15.5.4 Knowledge check

Using the boston.csv dataset:

Apply a MARS model where cmedv is the response variable and rm and lstat are the two predictor variables.
- What is the training data RSS for the final model?
- Assess the coefficients. How many hinges/knots are there? Can you interpret the coefficients?
Apply a MARS model that uses all possible predictor variables.
- What is the training data RSS for the final model?
- Assess the coefficients. How many hinges/knots are there? Can you interpret the coefficients?
Apply a MARS model that uses all possible predictor variables and allows for two-way interactions.
- What is the training data RSS for the final model?
- Assess the coefficients. How many hinges/knots are there? Can you interpret the coefficients?

15.6 Tuning

There are two important tuning parameters associated with MARS models: the maximum degree of interactions and the number of terms retained in the final model. We need to perform a grid search to identify the optimal combination of these hyperparameters that minimize prediction error (the above pruning process was based only on an approximation of CV model performance on the training data rather than an exact k-fold CV process). As in the previous lesson, we’ll perform a CV grid search to identify the optimal hyperparameter mix. Below, we set up a grid that assesses different combinations of interaction complexity and the number of terms to retain in the final model.

Rarely is there any benefit in assessing greater than 3-rd degree interactions. Also, realize that tuning MARS models can become computationally intense. Its often beneficial to start with 10 evenly spaced values for the maximum terms and then you can always zoom in to a region once you find an approximate optimal solution.

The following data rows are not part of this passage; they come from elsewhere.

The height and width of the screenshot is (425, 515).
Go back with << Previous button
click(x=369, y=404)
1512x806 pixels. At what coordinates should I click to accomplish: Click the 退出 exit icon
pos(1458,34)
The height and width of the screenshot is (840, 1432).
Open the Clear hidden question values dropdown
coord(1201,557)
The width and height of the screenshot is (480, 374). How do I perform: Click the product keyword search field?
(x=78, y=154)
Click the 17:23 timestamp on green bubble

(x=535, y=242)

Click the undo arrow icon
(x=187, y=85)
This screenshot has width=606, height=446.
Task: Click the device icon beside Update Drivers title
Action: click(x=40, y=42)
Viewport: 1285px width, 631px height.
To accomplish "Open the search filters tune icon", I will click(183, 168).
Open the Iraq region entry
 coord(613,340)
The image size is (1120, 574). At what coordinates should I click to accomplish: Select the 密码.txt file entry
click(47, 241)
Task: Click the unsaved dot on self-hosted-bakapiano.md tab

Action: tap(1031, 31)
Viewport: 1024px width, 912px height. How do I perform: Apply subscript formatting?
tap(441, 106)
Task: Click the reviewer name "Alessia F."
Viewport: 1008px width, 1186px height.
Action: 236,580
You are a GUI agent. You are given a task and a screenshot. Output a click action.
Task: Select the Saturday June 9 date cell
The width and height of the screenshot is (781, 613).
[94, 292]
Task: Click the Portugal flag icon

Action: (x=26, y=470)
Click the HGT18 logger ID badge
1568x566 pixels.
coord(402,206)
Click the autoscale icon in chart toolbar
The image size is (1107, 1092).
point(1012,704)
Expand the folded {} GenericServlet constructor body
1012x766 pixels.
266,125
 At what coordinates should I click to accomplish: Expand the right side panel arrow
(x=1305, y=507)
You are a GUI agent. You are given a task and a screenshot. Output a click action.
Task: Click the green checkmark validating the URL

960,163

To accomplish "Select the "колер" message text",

In R, our hyperparameters are num_terms (number of terms retained in the model) and prod_degrees (maximum degree of interaction allowed). Note that in R we can use num_terms() and prod_degree() from the dials package to create a tuning grid. By default prod_degree() will use values of 1 and 2 (no interactions and 2 degree interactions).

Our results show that our top 5 performing models all include 2 degree interactions and between 37-49 total terms (“knots”).

# create MARS model object
mars_mod <- mars(mode = "regression", num_terms = tune(), prod_degree = tune())

# create k-fold cross validation object
set.seed(123)
folds <- vfold_cv(ames_train, v = 5)

# create our model recipe
model_recipe <- recipe(Sale_Price ~ ., data = ames_train)

# create a hyper parameter tuning grid
hyper_grid <- grid_regular(
 num_terms(range = c(1, 100)), 
 prod_degree(),
 levels = 50
 )

# train our model across the hyper parameter grid
results <- tune_grid(mars_mod, model_recipe, resamples = folds, grid = hyper_grid)

# get best results
show_best(results, metric = "rmse")
## # A tibble: 5 × 8
##   num_terms prod_degree .metric .estimator
##       <int>       <int> <chr>   <chr>     
## 1        37           2 rmse    standard  
## 2        43           2 rmse    standard  
## 3        45           2 rmse    standard  
## 4        47           2 rmse    standard  
## 5        49           2 rmse    standard  
## # ℹ 4 more variables: mean <dbl>, n <int>,
## #   std_err <dbl>, .config <chr>

autoplot(results)

15.6.1 Knowledge check

Using the boston.csv dataset apply a MARS model that uses all possible predictor variables and tune for the number of terms and interactions.

Use a 5-fold cross validation procedure to tune your model.
For number of terms used (num_terms) assess values between 1-50.
For possible interaction degrees use the default prod_degree().
Assess a total of 10 values from each parameter (levels = 10).

Which model(s) provide the lowest cross validated RMSE? What hyperparameter values provide these optimal results?

15.7 Feature interpretation

MARS models use a backwards elimination feature selection routine that looks at reductions in the GCV estimate of error as each predictor is added to the model. This total reduction can be used as the variable importance measure ("gcv"). Since MARS will automatically include and exclude terms during the pruning process, it essentially performs automated feature selection. If a predictor was never used in any of the MARS basis functions in the final model (after pruning), it has an importance value of zero. Alternatively, you can also monitor the change in the residual sums of squares (RSS) as terms are added ("rss"); however, you will often see very little difference between these methods. The following examples extract the feature importance values based on RSS.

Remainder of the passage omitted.